Salvatierra estaba dentro, aún con la chaqueta en la mano y el uniforme sin abrochar del todo. Me miró, y durante una fracción de segundo, la sorpresa se mezcló con algo más oscuro: irritación.

—¿María? —dijo, fingiendo sorpresa con torpeza. Luego hizo un gesto hacia el interior—. ¿A qué debo el honor?

—Tenemos que hablar —respondí sin rodeos.

—¿De qué se trata? —preguntó, cerrando la puerta tras de mí con un clic que sonó más fuerte de lo necesario.

Lo observé con frialdad. Cada gesto suyo era una coreografía ensayada: medido, contenido, letal. El hombre que se sentó frente a mí ya no era solo un superior jerárquico. Era una pieza clave en una maquinaria corrompida, la misma que tenía a William encerrado como a un delincuente.

—¿Por qué lo hiciste? —pregunté, con la voz cargada de rabia contenida—. ¿En qué te estorbaba él?

—¿Quién? —replicó con fingida ignorancia, ladeando apenas la cabeza.

—William Morales. Inspector. Mi nuevo jefe —aclaré, dejando cada palabra caer con peso.

—Ah… ya entiendo de quién vienes a hablarme —dijo con una sonrisa torcida, casi divertida—. Lo imaginaba. Sabía que no era solo tu jefe. Dime, María, ¿por qué lo elegiste a él… y no a mí?

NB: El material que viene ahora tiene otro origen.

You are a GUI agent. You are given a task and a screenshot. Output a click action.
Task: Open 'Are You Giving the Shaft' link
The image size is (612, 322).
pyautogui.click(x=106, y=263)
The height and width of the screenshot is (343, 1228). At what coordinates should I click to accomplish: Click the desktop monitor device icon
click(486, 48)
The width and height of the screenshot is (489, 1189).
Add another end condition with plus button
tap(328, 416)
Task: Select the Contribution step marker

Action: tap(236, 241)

Su tono era una mezcla venenosa de reproche y vanidad herida.

—Porque él es honesto —disparé sin pensar. La palabra me salió como una bala. Y al instante supe que le había dado en el ego.

Rápidamente lancé otra pregunta, esta vez con más frialdad:

—Vengo a preguntarte por el expediente del caso de la chica de la maleta.

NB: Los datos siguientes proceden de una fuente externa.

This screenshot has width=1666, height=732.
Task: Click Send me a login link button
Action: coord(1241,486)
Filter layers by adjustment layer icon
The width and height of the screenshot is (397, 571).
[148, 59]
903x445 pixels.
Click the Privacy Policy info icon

Vi cómo sus cejas se alzaban apenas un milímetro y la sonrisa cínica desapareció de sus labios.

—¿Qué hay con ese expediente?

—Que ya no está completo. Y tú lo sabes. Yo lo registré cuando llegó. Tenía el informe forense, los análisis del contenido de la maleta, el número de serie de la maleta misma. Y ahora… todo eso ha desaparecido.

Silencio.

—No sé de qué hablas —dijo, demasiado rápido.

—Yo creo que sí. Estoy segura de que tú autorizaste que desaparecieran esos folios. Y tengo motivos para creer que hiciste lo mismo con el caso Valverde, que transferimos hace dos meses.

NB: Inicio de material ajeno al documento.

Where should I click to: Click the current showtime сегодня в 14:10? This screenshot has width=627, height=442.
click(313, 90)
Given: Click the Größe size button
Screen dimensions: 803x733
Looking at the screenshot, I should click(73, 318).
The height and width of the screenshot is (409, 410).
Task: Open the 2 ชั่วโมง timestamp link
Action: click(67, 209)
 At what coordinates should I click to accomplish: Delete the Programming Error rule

—¿Qué estás insinuando, Álvarez?

—Que estás saboteando las investigaciones. Que alguien te dio una orden para eliminar todo lo que conectara esos dos casos. Que proteges a alguien. Y que William está preso por eso.

El silencio se volvió denso. Pude ver cómo su mandíbula se tensaba, cómo sus dedos tamborileaban contra la madera del escritorio. Era su tic nervioso. Lo recordaba bien.

—Tienes una imaginación peligrosa —dijo por fin, con voz grave.

—Tengo pruebas —mentí, aunque solo a medias—. Morales nos obligó a copiar todo el contenido del expediente, más los videos y audios de interrogaciones de testigos y Nikita Staski. Y si mañana las presento en Asuntos Internos, no solo caerás tú: la verdad saldrá a la luz y el verdadero culpable ocupará la celda donde tienes a Morales ahora.

Salvatierra se recostó lentamente en su silla. No dijo nada. Pero su mirada ya no era condescendiente. Era fría. Calibradora.

—¿Eso es una amenaza?

—No. Es un aviso.

Nos quedamos así unos segundos más. Yo sabía que, si iba a hacer una llamada, la haría pronto. Estaba apostando todo a eso.

—Espero que Morales sea liberado hoy mismo —dije al fin, mirándolo a los ojos—. Y que tengas la decencia de pedirle perdón.

Me di la vuelta para marcharme, pero justo cuando puse la mano en el picaporte, su voz me detuvo.

—¿Sabes qué es lo curioso, María? —dijo en tono casi distraído, como si hablara consigo mismo—. A veces pienso en cómo sería todo esto si yo te hubiera dejado llevar aquella maleta al laboratorio… Tal vez tú también estarías muerta.